→ **Brief**:
Could you reproduce the lines below from the one with "Screen dimensions: 310x181" through the one with "Task: Open the dishwasher product thumbnail"? Keep both ends and add nothing.

--- START ---

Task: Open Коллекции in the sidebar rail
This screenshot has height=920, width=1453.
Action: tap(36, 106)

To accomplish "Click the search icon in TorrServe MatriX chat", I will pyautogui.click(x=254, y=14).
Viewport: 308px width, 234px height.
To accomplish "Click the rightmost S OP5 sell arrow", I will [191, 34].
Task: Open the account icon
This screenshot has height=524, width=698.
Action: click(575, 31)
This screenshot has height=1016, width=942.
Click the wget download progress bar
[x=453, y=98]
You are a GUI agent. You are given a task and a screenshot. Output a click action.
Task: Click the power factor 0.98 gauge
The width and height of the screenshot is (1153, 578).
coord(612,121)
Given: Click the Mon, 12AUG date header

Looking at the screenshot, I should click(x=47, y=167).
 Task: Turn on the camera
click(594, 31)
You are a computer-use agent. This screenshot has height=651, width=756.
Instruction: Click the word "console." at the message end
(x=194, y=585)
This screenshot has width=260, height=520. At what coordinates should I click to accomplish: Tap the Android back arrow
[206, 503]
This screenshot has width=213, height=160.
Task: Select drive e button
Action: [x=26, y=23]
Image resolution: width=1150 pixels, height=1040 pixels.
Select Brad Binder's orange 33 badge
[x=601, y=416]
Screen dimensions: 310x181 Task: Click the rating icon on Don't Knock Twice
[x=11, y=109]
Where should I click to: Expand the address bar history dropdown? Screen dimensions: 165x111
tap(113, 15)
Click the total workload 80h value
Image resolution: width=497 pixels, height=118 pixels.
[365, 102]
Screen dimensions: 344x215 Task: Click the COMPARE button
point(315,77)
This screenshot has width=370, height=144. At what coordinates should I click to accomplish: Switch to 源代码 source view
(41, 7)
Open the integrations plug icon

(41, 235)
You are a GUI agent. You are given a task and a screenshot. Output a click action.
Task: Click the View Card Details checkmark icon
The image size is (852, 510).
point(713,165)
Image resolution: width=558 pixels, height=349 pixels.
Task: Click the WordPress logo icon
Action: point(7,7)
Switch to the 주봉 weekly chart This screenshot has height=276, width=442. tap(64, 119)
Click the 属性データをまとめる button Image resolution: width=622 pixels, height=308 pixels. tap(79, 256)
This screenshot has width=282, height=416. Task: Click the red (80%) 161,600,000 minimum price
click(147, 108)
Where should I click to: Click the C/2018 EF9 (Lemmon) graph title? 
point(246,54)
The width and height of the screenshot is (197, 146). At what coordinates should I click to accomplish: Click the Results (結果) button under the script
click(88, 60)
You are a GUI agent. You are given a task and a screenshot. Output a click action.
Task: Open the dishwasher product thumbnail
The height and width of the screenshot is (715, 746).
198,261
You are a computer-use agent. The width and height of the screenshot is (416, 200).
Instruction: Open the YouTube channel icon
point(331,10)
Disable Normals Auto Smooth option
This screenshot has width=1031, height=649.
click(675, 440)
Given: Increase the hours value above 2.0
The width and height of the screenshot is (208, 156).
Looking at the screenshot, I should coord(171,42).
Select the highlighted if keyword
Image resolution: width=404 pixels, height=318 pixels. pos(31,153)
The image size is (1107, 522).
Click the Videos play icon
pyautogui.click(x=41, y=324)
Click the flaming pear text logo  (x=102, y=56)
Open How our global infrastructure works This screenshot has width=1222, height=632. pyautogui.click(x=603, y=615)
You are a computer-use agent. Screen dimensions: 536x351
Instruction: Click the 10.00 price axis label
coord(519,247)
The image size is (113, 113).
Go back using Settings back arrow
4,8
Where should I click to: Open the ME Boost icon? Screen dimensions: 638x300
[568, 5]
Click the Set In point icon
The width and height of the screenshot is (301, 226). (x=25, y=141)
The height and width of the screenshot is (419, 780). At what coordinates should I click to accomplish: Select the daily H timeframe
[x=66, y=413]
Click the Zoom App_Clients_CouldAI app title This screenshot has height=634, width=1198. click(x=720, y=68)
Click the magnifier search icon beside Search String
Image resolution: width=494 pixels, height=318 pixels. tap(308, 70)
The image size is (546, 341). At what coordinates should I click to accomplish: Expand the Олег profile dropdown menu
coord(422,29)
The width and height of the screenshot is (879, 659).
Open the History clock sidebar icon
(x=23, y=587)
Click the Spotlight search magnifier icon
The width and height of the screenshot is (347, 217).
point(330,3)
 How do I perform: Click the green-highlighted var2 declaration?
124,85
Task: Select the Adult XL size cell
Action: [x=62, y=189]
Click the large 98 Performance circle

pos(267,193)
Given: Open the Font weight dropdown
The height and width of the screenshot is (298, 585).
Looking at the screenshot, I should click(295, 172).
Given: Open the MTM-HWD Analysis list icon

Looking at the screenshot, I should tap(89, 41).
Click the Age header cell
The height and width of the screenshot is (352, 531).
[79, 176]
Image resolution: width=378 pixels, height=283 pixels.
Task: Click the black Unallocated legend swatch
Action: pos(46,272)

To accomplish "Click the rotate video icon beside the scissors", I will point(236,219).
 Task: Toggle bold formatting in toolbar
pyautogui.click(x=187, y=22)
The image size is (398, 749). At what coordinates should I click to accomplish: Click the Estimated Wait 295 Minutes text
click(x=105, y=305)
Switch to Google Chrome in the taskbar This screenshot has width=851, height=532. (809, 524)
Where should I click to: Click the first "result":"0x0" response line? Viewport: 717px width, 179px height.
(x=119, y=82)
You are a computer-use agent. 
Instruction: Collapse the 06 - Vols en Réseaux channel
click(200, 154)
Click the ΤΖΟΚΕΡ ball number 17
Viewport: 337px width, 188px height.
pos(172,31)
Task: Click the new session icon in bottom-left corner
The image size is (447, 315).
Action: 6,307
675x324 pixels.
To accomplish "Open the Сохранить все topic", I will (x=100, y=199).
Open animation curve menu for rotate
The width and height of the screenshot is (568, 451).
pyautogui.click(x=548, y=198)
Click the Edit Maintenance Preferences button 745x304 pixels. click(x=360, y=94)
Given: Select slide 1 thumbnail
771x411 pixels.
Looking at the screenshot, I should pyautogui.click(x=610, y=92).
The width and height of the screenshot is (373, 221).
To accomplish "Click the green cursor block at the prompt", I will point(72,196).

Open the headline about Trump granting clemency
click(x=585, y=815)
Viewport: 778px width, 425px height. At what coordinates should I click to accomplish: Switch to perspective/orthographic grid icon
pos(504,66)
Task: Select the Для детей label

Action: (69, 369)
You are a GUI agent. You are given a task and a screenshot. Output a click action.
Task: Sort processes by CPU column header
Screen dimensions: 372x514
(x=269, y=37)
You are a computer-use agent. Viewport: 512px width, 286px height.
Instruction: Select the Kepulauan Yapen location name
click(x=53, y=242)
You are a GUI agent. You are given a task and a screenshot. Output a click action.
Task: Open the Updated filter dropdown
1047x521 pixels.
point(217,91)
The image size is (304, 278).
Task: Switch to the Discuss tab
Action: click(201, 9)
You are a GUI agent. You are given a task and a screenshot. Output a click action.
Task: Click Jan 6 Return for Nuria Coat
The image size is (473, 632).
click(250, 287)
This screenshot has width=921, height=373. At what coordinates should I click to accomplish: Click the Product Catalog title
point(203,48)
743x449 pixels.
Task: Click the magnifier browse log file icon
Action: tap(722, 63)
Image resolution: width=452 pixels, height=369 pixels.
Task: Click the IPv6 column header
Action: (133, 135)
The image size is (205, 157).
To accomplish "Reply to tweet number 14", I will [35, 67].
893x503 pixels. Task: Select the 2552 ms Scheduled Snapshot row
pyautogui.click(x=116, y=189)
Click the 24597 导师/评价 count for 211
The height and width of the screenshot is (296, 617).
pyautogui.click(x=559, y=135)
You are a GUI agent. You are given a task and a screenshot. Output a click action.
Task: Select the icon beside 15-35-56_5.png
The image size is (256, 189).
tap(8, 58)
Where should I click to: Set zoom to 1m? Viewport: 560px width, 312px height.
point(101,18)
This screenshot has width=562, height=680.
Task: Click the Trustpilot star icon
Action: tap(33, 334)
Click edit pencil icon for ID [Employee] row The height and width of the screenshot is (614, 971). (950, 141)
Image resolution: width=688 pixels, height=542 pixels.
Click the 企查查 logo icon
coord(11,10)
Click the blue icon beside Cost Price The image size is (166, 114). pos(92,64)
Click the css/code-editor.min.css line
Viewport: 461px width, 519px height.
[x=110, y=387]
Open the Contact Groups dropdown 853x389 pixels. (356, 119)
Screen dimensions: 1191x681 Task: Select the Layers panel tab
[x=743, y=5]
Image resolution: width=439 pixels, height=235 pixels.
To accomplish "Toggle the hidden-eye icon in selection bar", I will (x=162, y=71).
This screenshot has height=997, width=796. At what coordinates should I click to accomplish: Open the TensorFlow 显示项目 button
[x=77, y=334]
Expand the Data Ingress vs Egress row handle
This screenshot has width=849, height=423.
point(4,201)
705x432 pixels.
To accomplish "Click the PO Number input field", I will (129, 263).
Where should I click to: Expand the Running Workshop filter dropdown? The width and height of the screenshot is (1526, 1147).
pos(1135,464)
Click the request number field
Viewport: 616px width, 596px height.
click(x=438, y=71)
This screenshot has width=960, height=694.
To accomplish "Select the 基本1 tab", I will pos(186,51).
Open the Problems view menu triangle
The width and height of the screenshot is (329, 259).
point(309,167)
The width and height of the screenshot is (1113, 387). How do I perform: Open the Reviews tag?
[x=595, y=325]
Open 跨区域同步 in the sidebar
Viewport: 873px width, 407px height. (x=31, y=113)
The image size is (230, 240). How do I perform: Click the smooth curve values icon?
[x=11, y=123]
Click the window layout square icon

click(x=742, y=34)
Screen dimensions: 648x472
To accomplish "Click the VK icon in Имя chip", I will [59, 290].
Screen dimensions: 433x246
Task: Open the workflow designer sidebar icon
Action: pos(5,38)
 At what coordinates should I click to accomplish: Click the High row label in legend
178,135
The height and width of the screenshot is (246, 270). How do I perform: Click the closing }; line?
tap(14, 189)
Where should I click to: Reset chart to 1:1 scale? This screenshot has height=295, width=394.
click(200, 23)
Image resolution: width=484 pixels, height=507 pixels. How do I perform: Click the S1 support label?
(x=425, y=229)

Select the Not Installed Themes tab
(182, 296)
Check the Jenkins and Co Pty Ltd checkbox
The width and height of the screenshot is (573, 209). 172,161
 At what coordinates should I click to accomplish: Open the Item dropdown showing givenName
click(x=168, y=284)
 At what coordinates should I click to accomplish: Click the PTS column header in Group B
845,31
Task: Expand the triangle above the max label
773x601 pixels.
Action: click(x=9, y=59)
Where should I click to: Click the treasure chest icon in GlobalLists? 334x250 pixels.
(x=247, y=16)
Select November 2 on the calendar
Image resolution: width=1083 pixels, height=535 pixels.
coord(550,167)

--- END ---

→ **Response to the task**:
Screen dimensions: 310x181 Task: Click the rating icon on Don't Knock Twice
[x=11, y=109]
Where should I click to: Expand the address bar history dropdown? Screen dimensions: 165x111
tap(113, 15)
Click the total workload 80h value
Image resolution: width=497 pixels, height=118 pixels.
[365, 102]
Screen dimensions: 344x215 Task: Click the COMPARE button
point(315,77)
This screenshot has width=370, height=144. At what coordinates should I click to accomplish: Switch to 源代码 source view
(41, 7)
Open the integrations plug icon

(41, 235)
You are a GUI agent. You are given a task and a screenshot. Output a click action.
Task: Click the View Card Details checkmark icon
The image size is (852, 510).
point(713,165)
Image resolution: width=558 pixels, height=349 pixels.
Task: Click the WordPress logo icon
Action: point(7,7)
Switch to the 주봉 weekly chart This screenshot has height=276, width=442. tap(64, 119)
Click the 属性データをまとめる button Image resolution: width=622 pixels, height=308 pixels. tap(79, 256)
This screenshot has width=282, height=416. Task: Click the red (80%) 161,600,000 minimum price
click(147, 108)
Where should I click to: Click the C/2018 EF9 (Lemmon) graph title? 
point(246,54)
The width and height of the screenshot is (197, 146). At what coordinates should I click to accomplish: Click the Results (結果) button under the script
click(88, 60)
You are a GUI agent. You are given a task and a screenshot. Output a click action.
Task: Open the dishwasher product thumbnail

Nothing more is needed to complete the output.